I'm also teasing at discussions I've had in person, which are becoming much more frequent. It helps to have local dragons to share your thoughts with! But, that is a topic for another day.
(Which includes general posts on spirituality as well, btw. And I shall stop cluttering your journal now.)
If you're interested in general spirituality and dare-I-call-it-New-Age, I highly recommend following Cat N' Owl. While their posts are distinctly slanted toward the practicing the tarot and Reiki, what's there is generally worth reading. The primary focus tends to be spiritual healing, intuitive studies, and interesting or clever methods of divination.
And by all means, clutter my journal if you have something interesting to say! I just can't promise to respond as rapidly as I'd like.
--
* It's probable that my cynical outlook and my lack of sleep are directly correlated. Hopefully, fixing the latter will aid the former.
no subject
Date: 2010-07-08 05:38 am (UTC)I think that in itself, though - if you'll pardon my strange way of looking at what is, to you, a disadvantage - is something that makes what you have to say, right now, worthwhile. Because not everybody who's feeling out this path for themselves right now has been in the community for five, ten, or twenty years. Not everybody is at 301 level, talking about the concepts based on the concepts based on the interpretations of the nuances of the concepts. Some of them will be where you are, or before where you are, and will want to read things from your perspective.
I think worrying that it's "too late", that you could have and should have got into this earlier, is counterproductive. Say what you do have to say; it'll find its audience. And grow from there.
It sounds like your story is a unique one. I've seen plenty of otherkin who've been around for a decade or so, plenty of them who are just plain new to this, and a couple of them who believed once and faded into cynicism over time. I've never seen the story from the other side - someone who knew the concept was out there for years, but is only just patching things together due to prior cynicism.

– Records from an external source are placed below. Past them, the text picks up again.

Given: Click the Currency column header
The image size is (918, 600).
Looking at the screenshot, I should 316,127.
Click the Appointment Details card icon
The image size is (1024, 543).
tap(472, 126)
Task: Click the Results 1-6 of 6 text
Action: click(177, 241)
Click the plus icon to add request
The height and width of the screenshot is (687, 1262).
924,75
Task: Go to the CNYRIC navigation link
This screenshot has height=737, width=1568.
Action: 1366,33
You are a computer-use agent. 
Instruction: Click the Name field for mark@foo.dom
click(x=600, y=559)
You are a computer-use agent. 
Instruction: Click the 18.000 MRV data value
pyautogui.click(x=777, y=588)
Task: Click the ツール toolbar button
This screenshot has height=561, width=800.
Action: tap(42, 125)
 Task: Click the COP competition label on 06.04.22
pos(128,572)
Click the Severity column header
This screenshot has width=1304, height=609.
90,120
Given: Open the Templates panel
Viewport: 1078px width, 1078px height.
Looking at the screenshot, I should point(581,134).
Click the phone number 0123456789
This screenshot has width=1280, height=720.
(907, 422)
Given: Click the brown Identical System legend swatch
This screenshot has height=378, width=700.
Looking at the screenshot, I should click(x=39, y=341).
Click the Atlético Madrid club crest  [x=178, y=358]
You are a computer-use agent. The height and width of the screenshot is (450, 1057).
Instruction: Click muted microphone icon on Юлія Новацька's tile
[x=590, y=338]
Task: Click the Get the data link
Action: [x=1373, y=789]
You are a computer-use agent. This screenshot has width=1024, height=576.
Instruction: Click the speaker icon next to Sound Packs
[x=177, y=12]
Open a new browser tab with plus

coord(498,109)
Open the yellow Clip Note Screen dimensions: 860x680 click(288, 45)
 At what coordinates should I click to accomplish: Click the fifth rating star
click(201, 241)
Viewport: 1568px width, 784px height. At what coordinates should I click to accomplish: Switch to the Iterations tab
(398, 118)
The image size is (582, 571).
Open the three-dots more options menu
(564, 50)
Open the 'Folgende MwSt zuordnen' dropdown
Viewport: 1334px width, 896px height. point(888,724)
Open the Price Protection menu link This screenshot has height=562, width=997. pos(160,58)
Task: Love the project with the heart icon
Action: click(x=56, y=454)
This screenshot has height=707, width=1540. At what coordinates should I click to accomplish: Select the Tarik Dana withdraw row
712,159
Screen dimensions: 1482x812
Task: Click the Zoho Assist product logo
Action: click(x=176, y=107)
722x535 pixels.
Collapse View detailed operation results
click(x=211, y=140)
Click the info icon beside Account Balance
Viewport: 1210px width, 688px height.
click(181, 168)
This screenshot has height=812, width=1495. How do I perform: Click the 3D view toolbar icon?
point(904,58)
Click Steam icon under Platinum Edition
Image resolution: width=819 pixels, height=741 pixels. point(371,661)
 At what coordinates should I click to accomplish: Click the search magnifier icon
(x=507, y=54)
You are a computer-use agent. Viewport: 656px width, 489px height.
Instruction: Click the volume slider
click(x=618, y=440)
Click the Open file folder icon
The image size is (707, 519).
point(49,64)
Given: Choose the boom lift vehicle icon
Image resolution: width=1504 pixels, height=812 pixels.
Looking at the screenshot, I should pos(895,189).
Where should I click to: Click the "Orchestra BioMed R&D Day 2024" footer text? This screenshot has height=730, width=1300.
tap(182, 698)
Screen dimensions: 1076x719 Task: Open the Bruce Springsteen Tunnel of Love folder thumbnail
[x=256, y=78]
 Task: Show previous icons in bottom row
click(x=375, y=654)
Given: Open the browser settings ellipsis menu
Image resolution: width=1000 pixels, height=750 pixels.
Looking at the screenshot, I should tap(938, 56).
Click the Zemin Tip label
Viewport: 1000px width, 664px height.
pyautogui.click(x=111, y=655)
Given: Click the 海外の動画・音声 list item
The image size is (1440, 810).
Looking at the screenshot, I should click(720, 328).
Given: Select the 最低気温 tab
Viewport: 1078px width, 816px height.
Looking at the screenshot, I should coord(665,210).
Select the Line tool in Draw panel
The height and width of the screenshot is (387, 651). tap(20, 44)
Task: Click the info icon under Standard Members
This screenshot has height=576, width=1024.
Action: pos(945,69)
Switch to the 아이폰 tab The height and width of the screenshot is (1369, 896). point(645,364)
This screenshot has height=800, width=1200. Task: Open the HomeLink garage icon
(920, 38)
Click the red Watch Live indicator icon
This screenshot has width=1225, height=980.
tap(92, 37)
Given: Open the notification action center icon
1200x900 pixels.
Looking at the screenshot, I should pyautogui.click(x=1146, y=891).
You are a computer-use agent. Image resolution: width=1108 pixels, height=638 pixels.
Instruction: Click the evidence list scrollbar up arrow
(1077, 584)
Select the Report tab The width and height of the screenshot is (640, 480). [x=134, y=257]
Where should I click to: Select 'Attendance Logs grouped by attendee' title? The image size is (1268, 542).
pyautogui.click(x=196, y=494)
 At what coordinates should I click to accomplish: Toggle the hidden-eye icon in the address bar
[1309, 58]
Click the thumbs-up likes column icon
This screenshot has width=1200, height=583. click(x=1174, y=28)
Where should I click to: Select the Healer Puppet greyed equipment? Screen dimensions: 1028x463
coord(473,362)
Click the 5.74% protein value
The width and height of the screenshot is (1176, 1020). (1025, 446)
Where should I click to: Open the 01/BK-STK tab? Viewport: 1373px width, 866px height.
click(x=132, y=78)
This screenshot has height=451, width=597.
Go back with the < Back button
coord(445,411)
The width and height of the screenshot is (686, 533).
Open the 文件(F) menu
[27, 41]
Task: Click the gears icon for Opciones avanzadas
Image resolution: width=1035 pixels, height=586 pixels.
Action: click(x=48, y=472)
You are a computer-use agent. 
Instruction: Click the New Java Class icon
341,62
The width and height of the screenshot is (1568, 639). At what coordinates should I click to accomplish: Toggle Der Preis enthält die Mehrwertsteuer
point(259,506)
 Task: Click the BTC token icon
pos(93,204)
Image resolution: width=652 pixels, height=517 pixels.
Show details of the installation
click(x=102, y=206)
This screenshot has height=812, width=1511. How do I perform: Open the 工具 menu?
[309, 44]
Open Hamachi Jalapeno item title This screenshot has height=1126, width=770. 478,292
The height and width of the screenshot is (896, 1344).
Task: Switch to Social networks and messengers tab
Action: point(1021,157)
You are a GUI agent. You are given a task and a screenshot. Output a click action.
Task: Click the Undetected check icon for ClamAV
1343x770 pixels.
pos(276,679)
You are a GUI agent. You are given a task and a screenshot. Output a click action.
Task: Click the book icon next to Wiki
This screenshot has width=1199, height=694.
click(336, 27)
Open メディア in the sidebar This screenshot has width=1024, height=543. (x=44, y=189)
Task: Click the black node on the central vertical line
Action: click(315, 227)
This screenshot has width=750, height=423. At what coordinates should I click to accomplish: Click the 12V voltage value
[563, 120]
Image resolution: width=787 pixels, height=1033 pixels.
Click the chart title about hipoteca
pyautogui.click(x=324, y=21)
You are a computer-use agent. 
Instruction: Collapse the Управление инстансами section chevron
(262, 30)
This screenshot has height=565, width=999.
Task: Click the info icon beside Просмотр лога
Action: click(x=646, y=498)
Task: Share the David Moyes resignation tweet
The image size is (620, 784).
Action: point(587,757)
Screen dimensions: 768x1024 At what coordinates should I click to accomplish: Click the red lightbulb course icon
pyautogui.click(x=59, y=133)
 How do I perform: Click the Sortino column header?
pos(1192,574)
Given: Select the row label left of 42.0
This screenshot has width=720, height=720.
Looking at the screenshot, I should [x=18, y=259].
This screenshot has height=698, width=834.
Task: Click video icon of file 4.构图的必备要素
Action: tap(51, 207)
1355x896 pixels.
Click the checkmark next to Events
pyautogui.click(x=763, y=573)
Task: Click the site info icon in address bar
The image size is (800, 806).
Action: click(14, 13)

And it interests me because in some ways, it mirrors my story: I'm someone who knew about the concept for years, but - not due to cynicism, but due to my lack of recognition that I wasn't going to have that definitive, "Eureka!" moment upon finding my identity, and that I just had to trust in what felt relevant without expecting a blinding flash of revelation - I've only explored it in myself in bits and pieces, and never been able to claim it as definitively as some.
But anyway, again, I don't think you need an enduring story of the past. I think what you have in this moment sounds like a great story: the stories of those who have fought their way out from under cynicism and realised there's something better on the other side are rarely told, and that alone is worth hearing in more detail, from my POV. I'm curious about what, specifically, you understand now that you didn't before, and how your prior viewpoint clouded you from understanding it. I think those things would be useful to people who are sitll clouded, and they would be interesting to me.
Thank you for the links, also! I will certainly browse through those.
Don't worry about rapid responses. Being welcome is more than enough!